**What you should do:**
Begin at the line that has "Open the Stempeluhr menu entry" and stop after the line with "The height and". Write those items again with "menu entry" swapped for "menu option" and everything else unchanged.

**Entries supplied:**

Begin

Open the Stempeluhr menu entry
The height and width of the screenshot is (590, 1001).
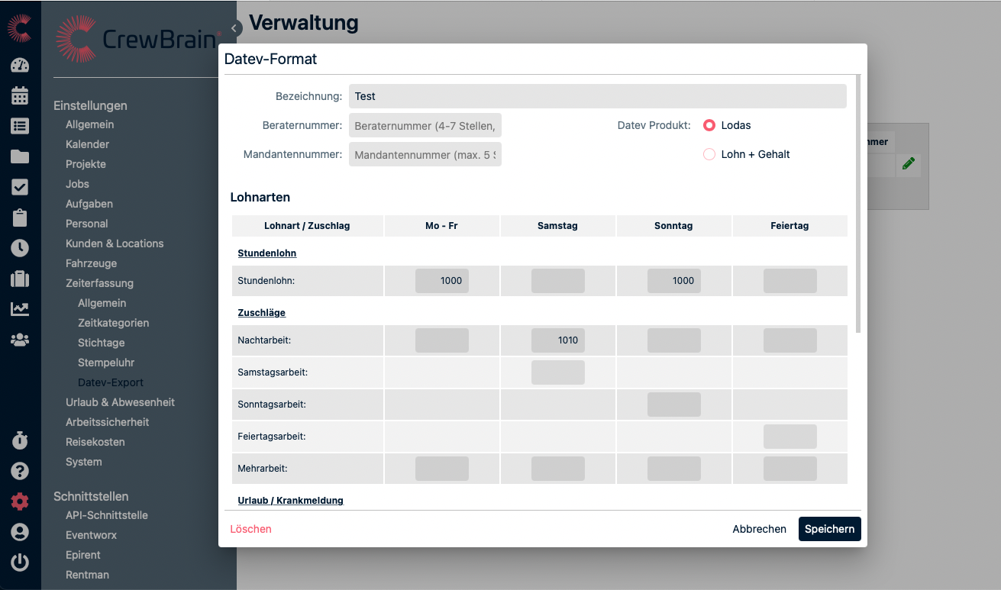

End
Begin

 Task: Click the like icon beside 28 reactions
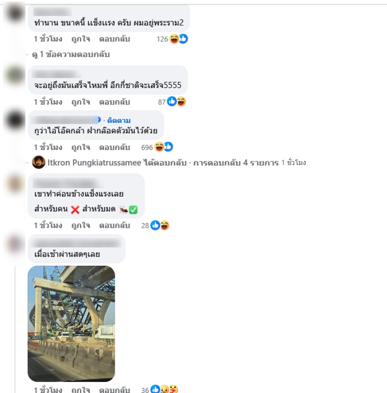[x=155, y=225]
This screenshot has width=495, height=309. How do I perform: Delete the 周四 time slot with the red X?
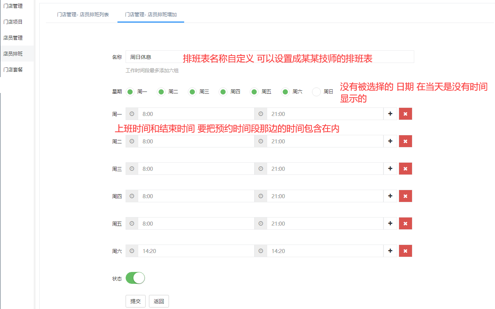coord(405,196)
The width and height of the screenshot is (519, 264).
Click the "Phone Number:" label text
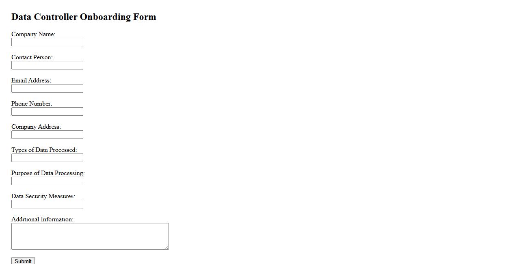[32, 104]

End

**Written answer:**
Open the Stempeluhr menu option
The height and width of the screenshot is (590, 1001).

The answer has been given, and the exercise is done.